## Directions
Quote the data exactly, everything from the line containing "Viewport: 1282px width, 508px" down to the line containing "click(x=926, y=207)", both of those lines included. Leave the pictures out of your answer.
___ Provided material ___
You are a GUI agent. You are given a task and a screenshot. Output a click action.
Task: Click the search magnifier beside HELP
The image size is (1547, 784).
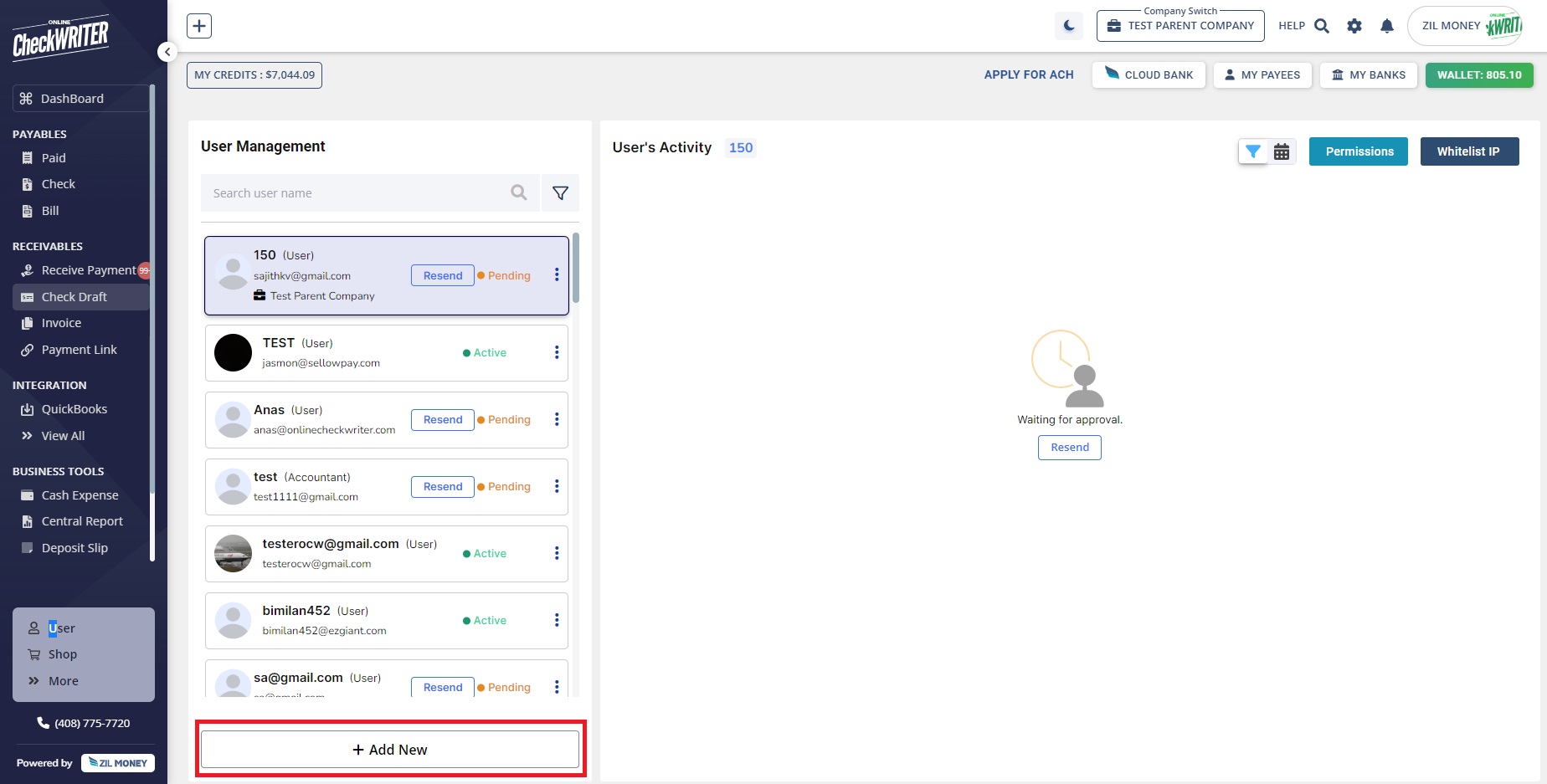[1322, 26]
___
___ Provided material ___
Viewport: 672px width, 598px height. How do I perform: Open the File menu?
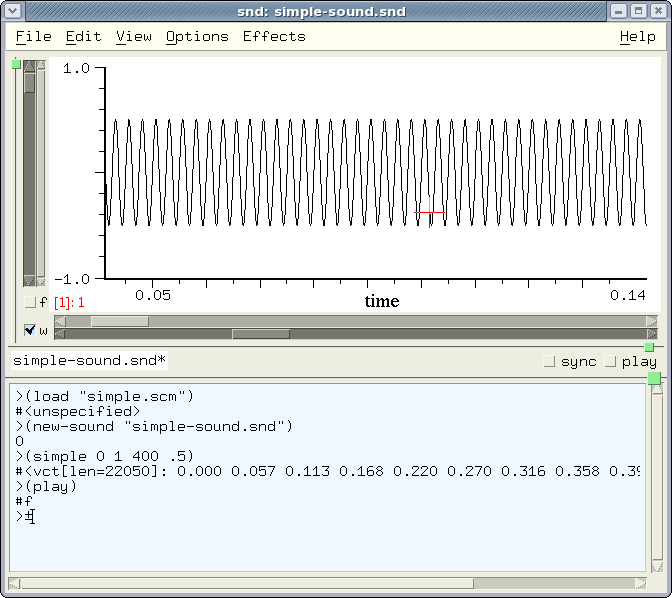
___
___ Provided material ___
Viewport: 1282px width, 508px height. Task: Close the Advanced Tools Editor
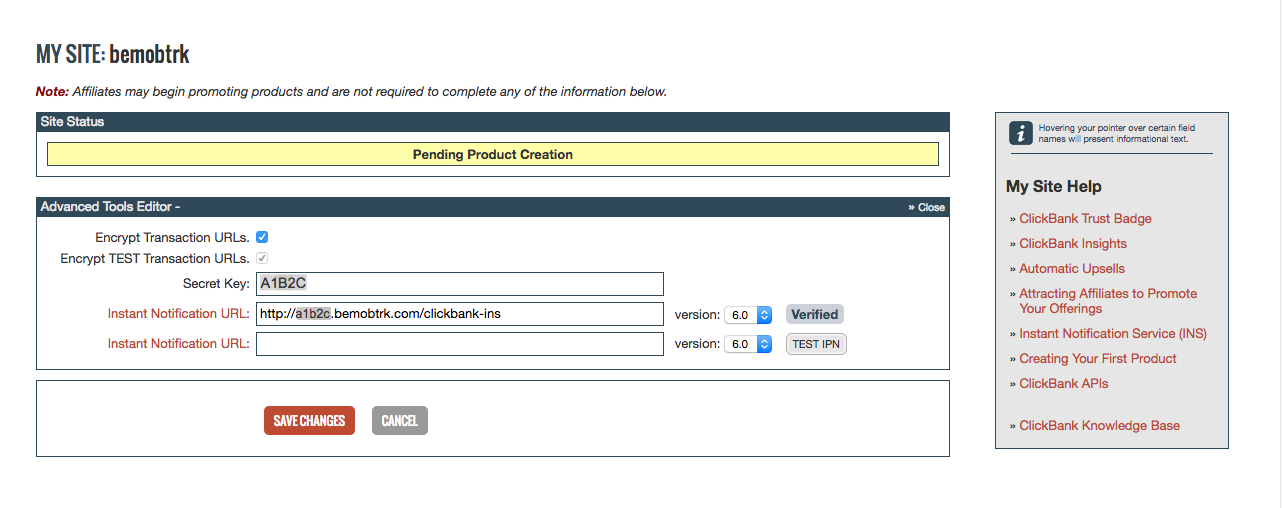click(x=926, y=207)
___
## Output of the task
Viewport: 1282px width, 508px height. Task: Close the Advanced Tools Editor
click(x=926, y=207)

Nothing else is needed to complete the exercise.